Zeynep hiç umursamaz bir tavırla baktı ona. Ömer Bey:
-Gamze haklı kızım, artık kendine dikkat et ayrıca okuluna da devam etmelisin, dedi.
Zeynep gözlerini açıp kapadıktan sonra yerinden biraz doğruldu ve konuşmaya başladı:
-Merak etme baba, ben iyiyim ve daha da iyi olacağım, bu psikolojiden kurtulup kendime yeni bir hayat ve yeni bir ev kuracağım.
Zeynep'in bu sözleri karşısında babasının nutku tutulmuştu, Gamze'nin suratında belli belirsiz bir ifade belirdi.
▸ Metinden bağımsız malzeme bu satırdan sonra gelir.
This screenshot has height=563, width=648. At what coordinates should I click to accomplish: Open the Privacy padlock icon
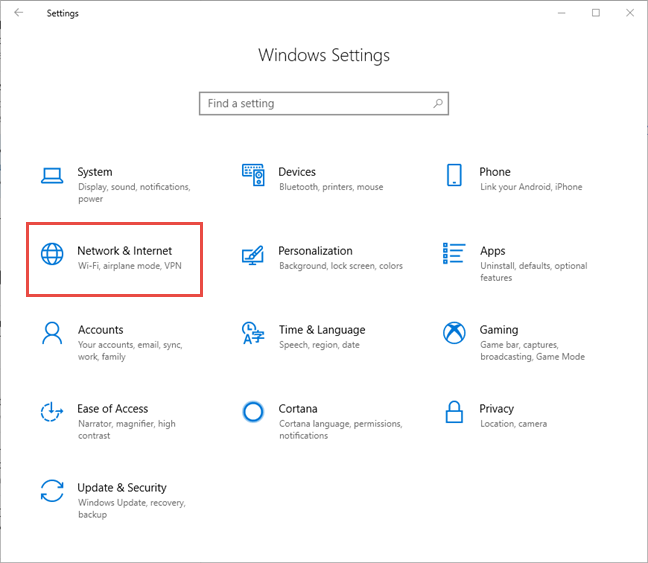(x=454, y=412)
Doktor Zeynep'e bir saat sonra ayağa kalkabileceğini söyleyip babasına döndü.
-Ömer Bey kızınız şu anlık ayağa kalkmasa daha iyi olur herhangi bir şey olduğunda bana haber verirsiniz, dedi ve elini sıkıp iyi günler diledi. Ömer Bey de ona teşekkür edip yola koydu. Gamze de onların ardından odadan çıktı. Zeynep artık yalnız kalmıştı, serumun bitmesini beklerken telefonu ansızın çaldı. Yerinden komidinin üzerindeki telefonuna uzandı. Arayan en iyi arkadaşı Selin'di.
-Alo efendim Selincim?
-Kızım sen nerdesin ya?
-Buradayım Selin ne oldu?
-Ne olacak kızım, arayacağım dedin aramadın.
-Bayılmışım Selin ama merak etme önemli bir şey değil. İyi olamadım henüz, okula devam etme kararı aldım, merak etme beni daha sonra ayrıntılı konuşuruz.
-iyi peki, telefonunu bekliyorum o halde, deyip telefonu kapattı.
Zeynep telefonu aynı yerine bırakıp yatağına iyice yayıldı. Yeşil gözlerini odasının tavanına dikti öylece.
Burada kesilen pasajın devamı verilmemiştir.